The weather vane was gryating furiously, the windchimes going balistic and hanging pots of petunias swinging like pendulums at 150 arcs. Apprehensive by past years of dread, I automatically looked in the direction of neighbor Richard's mighty American elm which, for long years, was a leaning catastrophe about to happen. ...

The weather vane was gryating furiously, the windchimes going balistic and hanging pots of petunias swinging like pendulums at 150 arcs.

Apprehensive by past years of dread, I automatically looked in the direction of neighbor Richard's mighty American elm which, for long years, was a leaning catastrophe about to happen. How pleased I was to see and remember that the catastrophe had happened last year. The damaging fall had occurred, was over, done, zippo, that last limb and twig long ago hauled away.
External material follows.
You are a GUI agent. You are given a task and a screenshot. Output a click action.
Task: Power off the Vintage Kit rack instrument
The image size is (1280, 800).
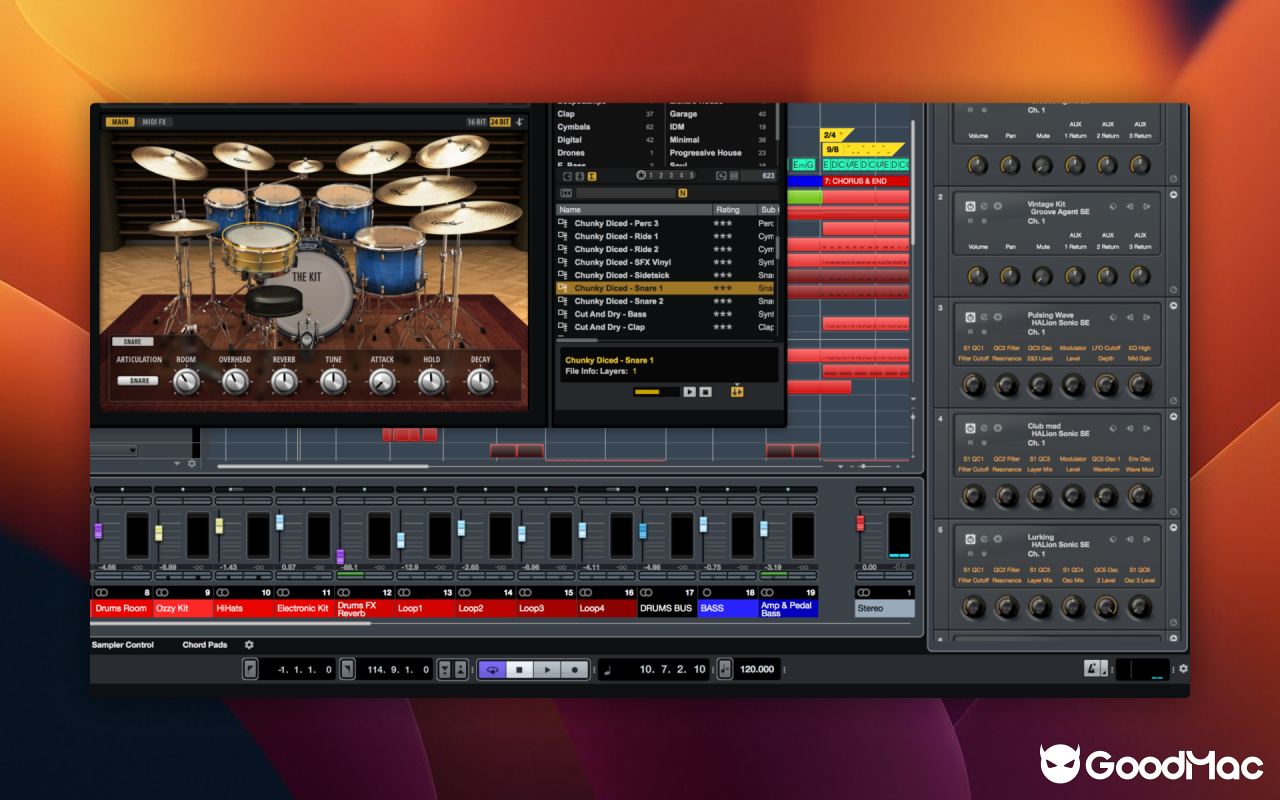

I eye canvassed the premises to assess what other things had been done to repair the damage of that year-ago afternoon. Four sections of the ornamental lattice fence had been replaced. They stood sturdy and firm as the current wind rattled and roared all about me. The smashed, wooden, big bird feeder had been replaced with a metal one. There was a cardinal at the feeding station, calmly de-hulling a sunflower seed, even as the wind blew his tail feathers back over his body. "This wind can't be too bad," I told myself, watching the bird while holding windblown hair out of my eyes.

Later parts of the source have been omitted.